Travel - all trips that are not done on The Dream. Plane, train, ferry tickets (unless part of a tour and in that case will be part of entertainment) taxi, Uber rides, etc.
Utilities - SIM cards, internet and John’s occasional haircut.
So The Dream is a 50ft monohull and is now 6 years old and needs a bit more attention to the big maintenance items like the engine. There’s also the case of the electrical system that needs attention to correct mistakes done by the electrical engineer back in 2017. Besides these two big areas, there’s also the improvements desired as the result of living full time onboard.
The crew composes of John, Myself and then there’s Ella.
I’m a pescatarian, John has a normal diet and is an easy mouth to feed, Ella eats a special diet kibble.
These choices also change the costs from one crew to another.
So let’s check the 2019 budget and try to break down some of those categories for a better understanding of the potential costs of sailing.
This years budget was defined by three different moments easily identified on graphics.
The first one, an unscheduled trip to Australia to solve some issues related to our investments. The short notice meant getting a business class flight to meet the timeline of the events and therefore a trip that is already quite expensive when compared to the ones done to visit family in Europe (we are currently in the Mediterranean). This escalated the expenses in January.
The second moment, in the middle of the year, was the planned upgrade of our solar system (purchase of the panels) and the new heating system and increase of fuel capacity. These costs were planned and budgeted at the beginning of the year.
The third moment was the surprise failure/malfunction of the battery system due to the installation done by a specialised technician back in 2017. This would mean investing in items that should have been installed at that time. The correction of those mistakes impacted not only the budget at the end of 2019 but also the beginning of 2020.

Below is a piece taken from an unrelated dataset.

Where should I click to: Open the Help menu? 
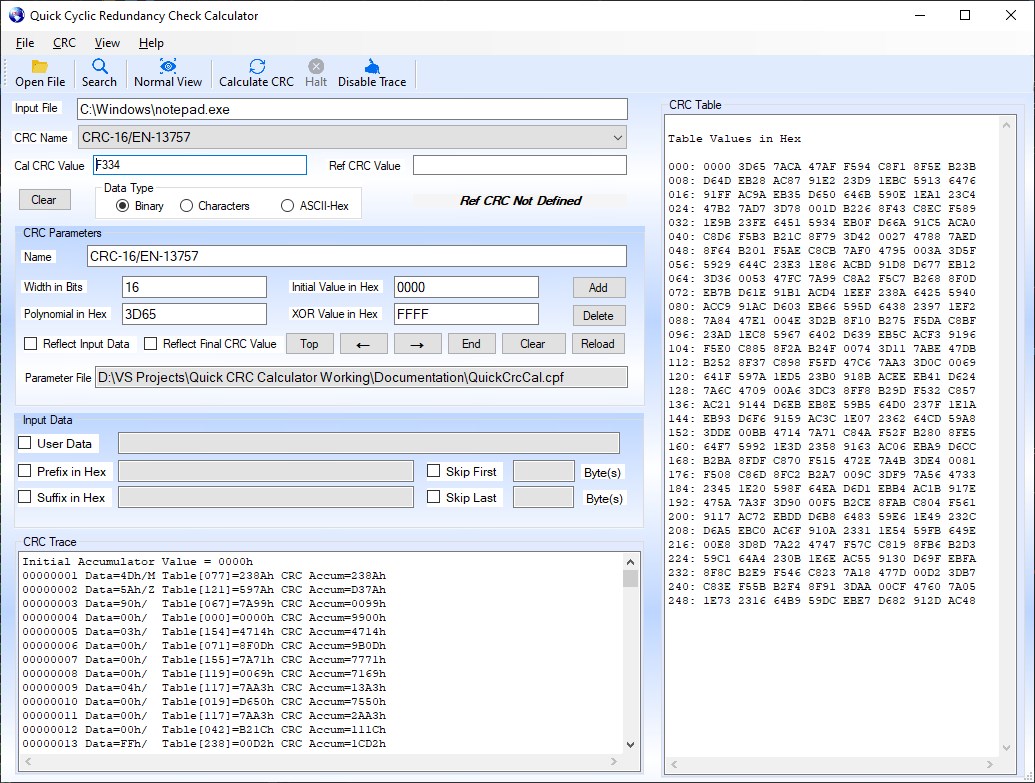[151, 43]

It was no surprise that the category Boat Fuel was still a bit high given the amount of motoring we did to fit tight weather windows and our schedule to get to the top of the Adriatic Sea due to our upgrades purchases. But good planning allowed us to take advantage of the low price of fuel in Tunisia and the Duty-free fuel in Montenegro twice which kept the costs on that category reasonably controlled.
This year we finally achieved our goal of staying away from marinas and living at anchor from the moment we left our winter berth in Tunisia on the 1st of April until the first week of October when we had friends visiting us during a bad weather week. Because they had no experience at all with boats we decided to treat them to a few calmer days in a marina after their arrival and just before their departure.

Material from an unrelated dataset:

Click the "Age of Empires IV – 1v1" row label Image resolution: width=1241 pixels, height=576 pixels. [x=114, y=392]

The Travel category’s inevitably higher than we wished for the simple fact that any flight from the Mediterranean to Australia is expensive and some times convoluted when it comes to layovers etc. Flying to Portugal from another European country is cheaper but when flying to Tunisia the prices also go a bit higher. This year was marked by the unexpected extra flight to Australia at a high cost as mentioned above.
Although Dining is our guilty pleasure, this year we found ourselves eating more and more onboard. The time spent in Croatia in the remote islands contributed greatly to that, and even we had restaurants close by honestly the menus and quality were for tourists and quite disappointing although there were a few good surprises also. Greece was much more rewarding in this department in terms of variety, quality and prices, and therefore we treated ourselves more often. Our favourite spot is the Taverna next to Cleopatra Shipyard, great home-style Greek food in big doses and with great prices.

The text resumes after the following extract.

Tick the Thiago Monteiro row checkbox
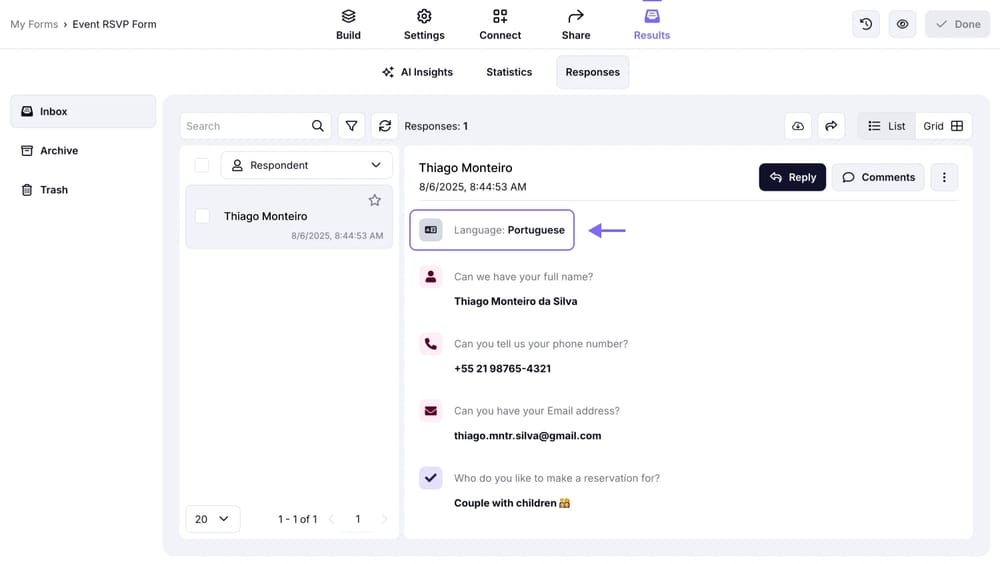This screenshot has width=1000, height=564. (x=202, y=216)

Provisioning was also disappointing in Croatia and Greece, one due to the high prices the other due to the lack of freshness. Italy never disappoints, great products even if a tad more expensive.
We are still quite stocked up with dry grains from my mum's farm and we also stocked up for at least six months while in Tunisia of rice, pasta and all other long shelf-life products taking advantage of having access to better prices and a car.